▸ **Task**: Set out every line of the material below as a numbered list, leaving out the blank lines.

▸ **Data to use**:

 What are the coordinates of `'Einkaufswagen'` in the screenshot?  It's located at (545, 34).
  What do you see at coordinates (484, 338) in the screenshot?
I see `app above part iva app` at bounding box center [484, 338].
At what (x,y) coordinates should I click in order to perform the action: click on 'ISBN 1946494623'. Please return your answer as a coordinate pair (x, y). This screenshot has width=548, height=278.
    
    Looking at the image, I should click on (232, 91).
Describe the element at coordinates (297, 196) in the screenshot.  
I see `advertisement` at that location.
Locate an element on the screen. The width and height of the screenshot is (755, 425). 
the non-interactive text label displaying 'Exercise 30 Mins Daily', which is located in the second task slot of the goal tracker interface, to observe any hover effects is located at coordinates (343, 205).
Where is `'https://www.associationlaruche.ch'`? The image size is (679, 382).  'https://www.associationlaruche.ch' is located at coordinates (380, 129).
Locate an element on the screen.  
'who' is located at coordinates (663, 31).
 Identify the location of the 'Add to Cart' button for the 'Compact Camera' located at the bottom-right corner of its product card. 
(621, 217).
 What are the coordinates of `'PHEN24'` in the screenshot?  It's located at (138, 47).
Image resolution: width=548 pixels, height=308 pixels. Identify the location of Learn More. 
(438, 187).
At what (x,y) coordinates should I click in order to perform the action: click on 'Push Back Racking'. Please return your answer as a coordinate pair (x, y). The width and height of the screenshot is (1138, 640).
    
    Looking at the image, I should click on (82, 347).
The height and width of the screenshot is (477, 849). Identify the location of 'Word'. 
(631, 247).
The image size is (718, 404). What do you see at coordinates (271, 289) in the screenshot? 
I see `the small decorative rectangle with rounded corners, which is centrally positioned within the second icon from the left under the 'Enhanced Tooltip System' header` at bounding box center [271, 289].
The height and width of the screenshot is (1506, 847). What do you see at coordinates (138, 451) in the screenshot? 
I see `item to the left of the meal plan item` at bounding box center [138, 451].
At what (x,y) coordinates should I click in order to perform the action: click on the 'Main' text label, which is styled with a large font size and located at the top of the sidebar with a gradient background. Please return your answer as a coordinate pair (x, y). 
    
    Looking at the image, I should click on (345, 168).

▸ **Right answer**:
1.  What are the coordinates of `'Einkaufswagen'` in the screenshot?  It's located at (545, 34).
2.   What do you see at coordinates (484, 338) in the screenshot?
3. I see `app above part iva app` at bounding box center [484, 338].
4. At what (x,y) coordinates should I click in order to perform the action: click on 'ISBN 1946494623'. Please return your answer as a coordinate pair (x, y). This screenshot has width=548, height=278.
5.     Looking at the image, I should click on (232, 91).
6. Describe the element at coordinates (297, 196) in the screenshot.  
7. I see `advertisement` at that location.
8. Locate an element on the screen. The width and height of the screenshot is (755, 425). 
9. the non-interactive text label displaying 'Exercise 30 Mins Daily', which is located in the second task slot of the goal tracker interface, to observe any hover effects is located at coordinates (343, 205).
10. Where is `'https://www.associationlaruche.ch'`? The image size is (679, 382).  'https://www.associationlaruche.ch' is located at coordinates (380, 129).
11. Locate an element on the screen.  
12. 'who' is located at coordinates (663, 31).
13.  Identify the location of the 'Add to Cart' button for the 'Compact Camera' located at the bottom-right corner of its product card. 
14. (621, 217).
15.  What are the coordinates of `'PHEN24'` in the screenshot?  It's located at (138, 47).
16. Image resolution: width=548 pixels, height=308 pixels. Identify the location of Learn More. 
17. (438, 187).
18. At what (x,y) coordinates should I click in order to perform the action: click on 'Push Back Racking'. Please return your answer as a coordinate pair (x, y). The width and height of the screenshot is (1138, 640).
19.     Looking at the image, I should click on (82, 347).
20. The height and width of the screenshot is (477, 849). Identify the location of 'Word'. 
21. (631, 247).
22. The image size is (718, 404). What do you see at coordinates (271, 289) in the screenshot? 
23. I see `the small decorative rectangle with rounded corners, which is centrally positioned within the second icon from the left under the 'Enhanced Tooltip System' header` at bounding box center [271, 289].
24. The height and width of the screenshot is (1506, 847). What do you see at coordinates (138, 451) in the screenshot? 
25. I see `item to the left of the meal plan item` at bounding box center [138, 451].
26. At what (x,y) coordinates should I click in order to perform the action: click on the 'Main' text label, which is styled with a large font size and located at the top of the sidebar with a gradient background. Please return your answer as a coordinate pair (x, y). 
27.     Looking at the image, I should click on (345, 168).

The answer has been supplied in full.